(RECORDS TO USE Opens)
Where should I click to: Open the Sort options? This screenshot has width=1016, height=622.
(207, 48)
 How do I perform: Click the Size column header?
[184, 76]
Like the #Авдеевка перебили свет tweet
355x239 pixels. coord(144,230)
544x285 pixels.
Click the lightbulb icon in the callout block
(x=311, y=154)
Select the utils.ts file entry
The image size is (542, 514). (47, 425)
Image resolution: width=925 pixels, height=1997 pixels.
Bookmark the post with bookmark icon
(RECORDS TO USE Closes)
(RECORDS TO USE Opens)
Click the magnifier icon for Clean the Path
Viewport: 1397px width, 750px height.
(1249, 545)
(RECORDS TO USE Closes)
BRIEF> Retype exactly the lines of the data above that fall between the line with "Where should I" and the line with "Bookmark the post with bookmark icon", inclusive, and add nothing.

TASK ANSWER>
Where should I click to: Open the Sort options? This screenshot has width=1016, height=622.
(207, 48)
 How do I perform: Click the Size column header?
[184, 76]
Like the #Авдеевка перебили свет tweet
355x239 pixels. coord(144,230)
544x285 pixels.
Click the lightbulb icon in the callout block
(x=311, y=154)
Select the utils.ts file entry
The image size is (542, 514). (47, 425)
Image resolution: width=925 pixels, height=1997 pixels.
Bookmark the post with bookmark icon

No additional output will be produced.